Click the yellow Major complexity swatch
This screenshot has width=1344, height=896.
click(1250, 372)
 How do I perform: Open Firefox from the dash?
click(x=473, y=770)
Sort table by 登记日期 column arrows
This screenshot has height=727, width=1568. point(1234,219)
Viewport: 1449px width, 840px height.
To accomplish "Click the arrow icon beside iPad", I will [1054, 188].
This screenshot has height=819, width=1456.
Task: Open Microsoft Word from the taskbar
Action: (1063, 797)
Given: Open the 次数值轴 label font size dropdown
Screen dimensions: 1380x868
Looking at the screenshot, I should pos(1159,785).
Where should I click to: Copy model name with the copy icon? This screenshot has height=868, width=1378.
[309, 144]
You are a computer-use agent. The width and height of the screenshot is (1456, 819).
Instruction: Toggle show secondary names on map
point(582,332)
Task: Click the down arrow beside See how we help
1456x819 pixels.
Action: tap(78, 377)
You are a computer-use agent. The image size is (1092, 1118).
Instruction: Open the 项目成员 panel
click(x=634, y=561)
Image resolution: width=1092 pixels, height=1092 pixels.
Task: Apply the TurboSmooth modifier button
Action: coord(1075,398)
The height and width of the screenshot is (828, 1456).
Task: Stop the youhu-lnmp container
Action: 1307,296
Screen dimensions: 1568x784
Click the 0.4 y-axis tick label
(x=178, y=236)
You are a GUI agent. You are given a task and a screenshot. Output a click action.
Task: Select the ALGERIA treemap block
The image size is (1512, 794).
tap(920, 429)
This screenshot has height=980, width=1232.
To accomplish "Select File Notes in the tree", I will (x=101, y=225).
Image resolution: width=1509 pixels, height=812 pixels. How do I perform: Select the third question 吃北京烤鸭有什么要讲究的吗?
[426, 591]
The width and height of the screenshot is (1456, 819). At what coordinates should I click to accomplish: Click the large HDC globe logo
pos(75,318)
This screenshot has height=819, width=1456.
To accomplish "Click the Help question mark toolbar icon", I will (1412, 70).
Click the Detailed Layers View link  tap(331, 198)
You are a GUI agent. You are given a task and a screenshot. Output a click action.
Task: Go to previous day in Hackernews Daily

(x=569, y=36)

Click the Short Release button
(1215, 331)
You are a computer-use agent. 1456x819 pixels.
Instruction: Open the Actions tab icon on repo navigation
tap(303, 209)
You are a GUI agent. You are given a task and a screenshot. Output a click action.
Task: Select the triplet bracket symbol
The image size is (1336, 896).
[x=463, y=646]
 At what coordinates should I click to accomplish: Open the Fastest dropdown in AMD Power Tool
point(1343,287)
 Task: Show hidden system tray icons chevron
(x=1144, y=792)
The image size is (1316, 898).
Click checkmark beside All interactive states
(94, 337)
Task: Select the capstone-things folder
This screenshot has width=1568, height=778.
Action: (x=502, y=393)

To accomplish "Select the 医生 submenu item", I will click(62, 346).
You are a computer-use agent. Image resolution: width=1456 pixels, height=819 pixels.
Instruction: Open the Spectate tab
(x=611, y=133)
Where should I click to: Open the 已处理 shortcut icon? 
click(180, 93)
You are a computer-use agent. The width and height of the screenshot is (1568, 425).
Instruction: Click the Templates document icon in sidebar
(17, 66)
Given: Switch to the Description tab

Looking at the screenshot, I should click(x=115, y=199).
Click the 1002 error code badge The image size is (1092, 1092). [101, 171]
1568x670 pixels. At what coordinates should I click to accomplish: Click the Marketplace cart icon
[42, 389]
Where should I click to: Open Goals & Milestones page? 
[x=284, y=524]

#####

» EXERCISE AIM: Transcribe all of the material exactly as it appears.

» SOLUTION BELOW:
Click the yellow Major complexity swatch
This screenshot has width=1344, height=896.
click(1250, 372)
 How do I perform: Open Firefox from the dash?
click(x=473, y=770)
Sort table by 登记日期 column arrows
This screenshot has height=727, width=1568. point(1234,219)
Viewport: 1449px width, 840px height.
To accomplish "Click the arrow icon beside iPad", I will [1054, 188].
This screenshot has height=819, width=1456.
Task: Open Microsoft Word from the taskbar
Action: (1063, 797)
Given: Open the 次数值轴 label font size dropdown
Screen dimensions: 1380x868
Looking at the screenshot, I should pos(1159,785).
Where should I click to: Copy model name with the copy icon? This screenshot has height=868, width=1378.
[309, 144]
You are a computer-use agent. The width and height of the screenshot is (1456, 819).
Instruction: Toggle show secondary names on map
point(582,332)
Task: Click the down arrow beside See how we help
1456x819 pixels.
Action: tap(78, 377)
You are a computer-use agent. The image size is (1092, 1118).
Instruction: Open the 项目成员 panel
click(x=634, y=561)
Image resolution: width=1092 pixels, height=1092 pixels.
Task: Apply the TurboSmooth modifier button
Action: coord(1075,398)
The height and width of the screenshot is (828, 1456).
Task: Stop the youhu-lnmp container
Action: 1307,296
Screen dimensions: 1568x784
Click the 0.4 y-axis tick label
(x=178, y=236)
You are a GUI agent. You are given a task and a screenshot. Output a click action.
Task: Select the ALGERIA treemap block
The image size is (1512, 794).
tap(920, 429)
This screenshot has height=980, width=1232.
To accomplish "Select File Notes in the tree", I will (x=101, y=225).
Image resolution: width=1509 pixels, height=812 pixels. How do I perform: Select the third question 吃北京烤鸭有什么要讲究的吗?
[426, 591]
The width and height of the screenshot is (1456, 819). At what coordinates should I click to accomplish: Click the large HDC globe logo
pos(75,318)
This screenshot has height=819, width=1456.
To accomplish "Click the Help question mark toolbar icon", I will (1412, 70).
Click the Detailed Layers View link  tap(331, 198)
You are a GUI agent. You are given a task and a screenshot. Output a click action.
Task: Go to previous day in Hackernews Daily

(x=569, y=36)

Click the Short Release button
(1215, 331)
You are a computer-use agent. 1456x819 pixels.
Instruction: Open the Actions tab icon on repo navigation
tap(303, 209)
You are a GUI agent. You are given a task and a screenshot. Output a click action.
Task: Select the triplet bracket symbol
The image size is (1336, 896).
[x=463, y=646]
 At what coordinates should I click to accomplish: Open the Fastest dropdown in AMD Power Tool
point(1343,287)
 Task: Show hidden system tray icons chevron
(x=1144, y=792)
The image size is (1316, 898).
Click checkmark beside All interactive states
(94, 337)
Task: Select the capstone-things folder
This screenshot has width=1568, height=778.
Action: (x=502, y=393)

To accomplish "Select the 医生 submenu item", I will click(62, 346).
You are a computer-use agent. Image resolution: width=1456 pixels, height=819 pixels.
Instruction: Open the Spectate tab
(x=611, y=133)
Where should I click to: Open the 已处理 shortcut icon? 
click(180, 93)
You are a computer-use agent. The width and height of the screenshot is (1568, 425).
Instruction: Click the Templates document icon in sidebar
(17, 66)
Given: Switch to the Description tab

Looking at the screenshot, I should click(x=115, y=199).
Click the 1002 error code badge The image size is (1092, 1092). [101, 171]
1568x670 pixels. At what coordinates should I click to accomplish: Click the Marketplace cart icon
[42, 389]
Where should I click to: Open Goals & Milestones page? 
[x=284, y=524]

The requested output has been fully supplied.